Task objective → Output, exactly and with no pictures, the line that contains "[Prävention] (992, 1263)" and every line that comes after it in the data below, the last one included.

Data extracted from a collection

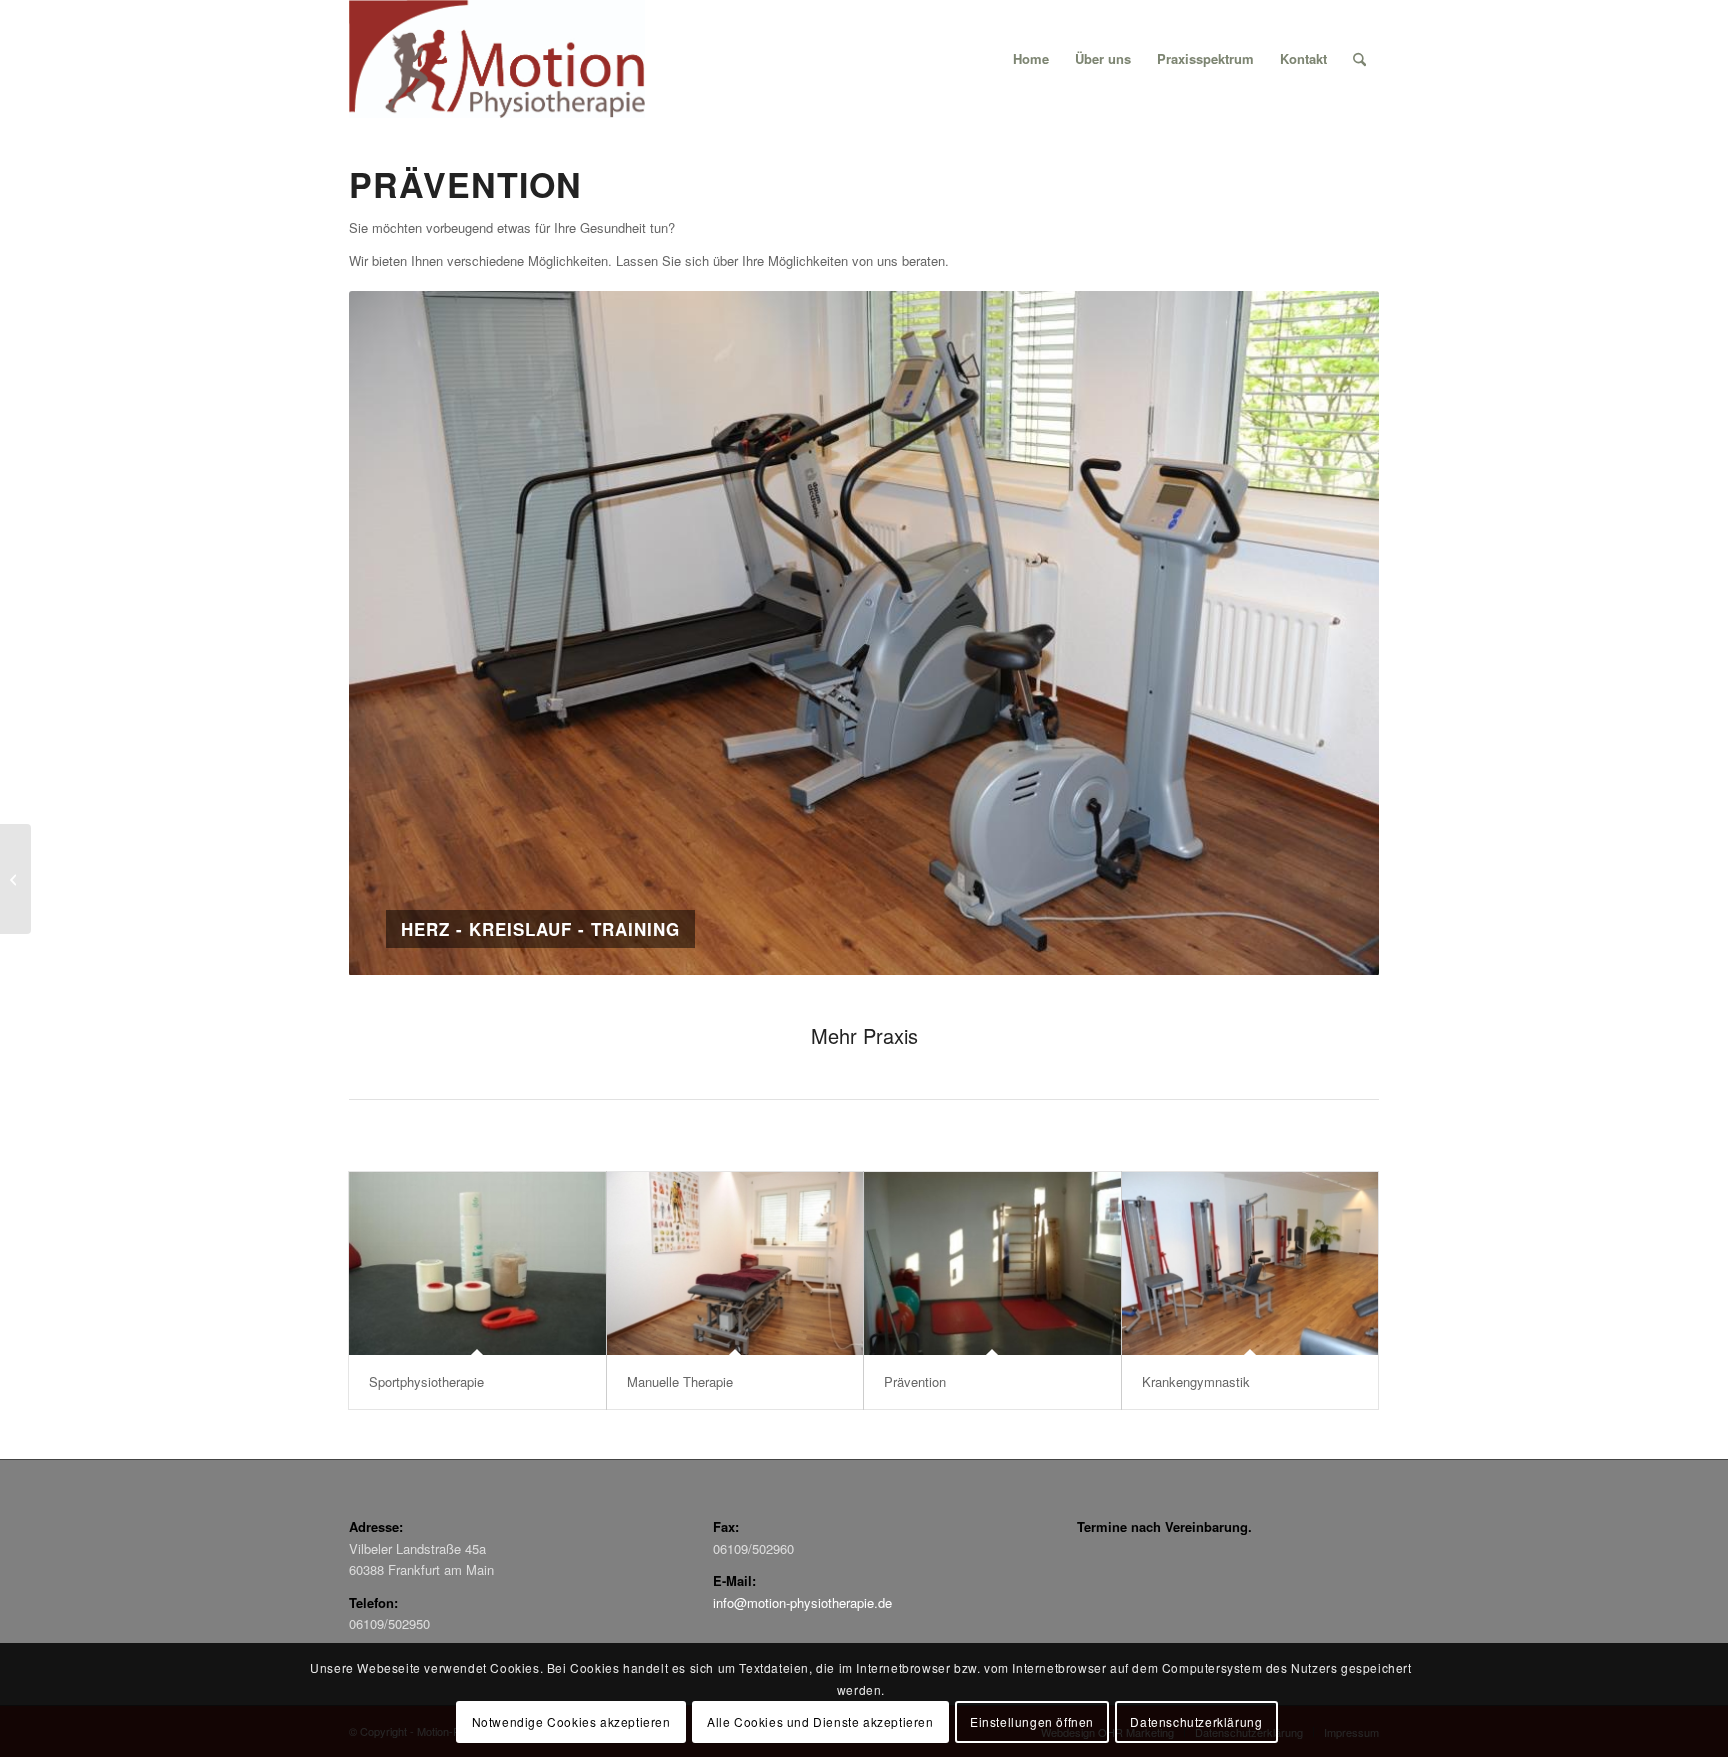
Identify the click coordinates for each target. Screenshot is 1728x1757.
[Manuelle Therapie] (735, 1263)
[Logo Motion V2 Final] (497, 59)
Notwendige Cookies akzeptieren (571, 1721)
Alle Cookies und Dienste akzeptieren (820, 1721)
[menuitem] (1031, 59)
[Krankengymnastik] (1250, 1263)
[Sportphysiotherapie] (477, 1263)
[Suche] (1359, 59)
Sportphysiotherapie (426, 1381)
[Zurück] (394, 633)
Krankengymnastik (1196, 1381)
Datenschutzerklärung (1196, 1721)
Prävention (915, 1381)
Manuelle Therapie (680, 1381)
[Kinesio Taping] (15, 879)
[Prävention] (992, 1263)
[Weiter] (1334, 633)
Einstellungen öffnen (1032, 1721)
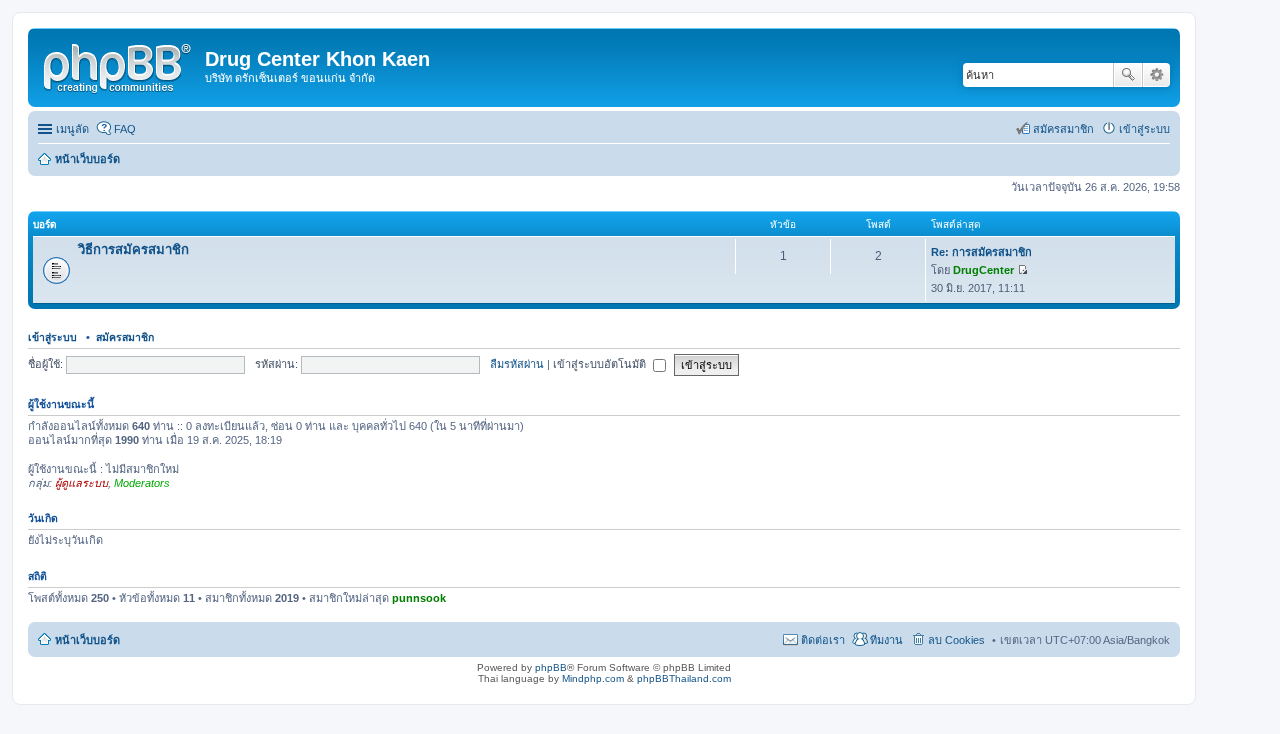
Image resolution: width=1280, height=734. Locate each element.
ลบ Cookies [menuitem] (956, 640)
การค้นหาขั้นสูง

Answer box →
[Prävention] (992, 1263)
[Weiter] (1334, 633)
Einstellungen öffnen (1032, 1721)
Image resolution: width=1280, height=734. Locate each element.
ลบ Cookies [menuitem] (956, 640)
การค้นหาขั้นสูง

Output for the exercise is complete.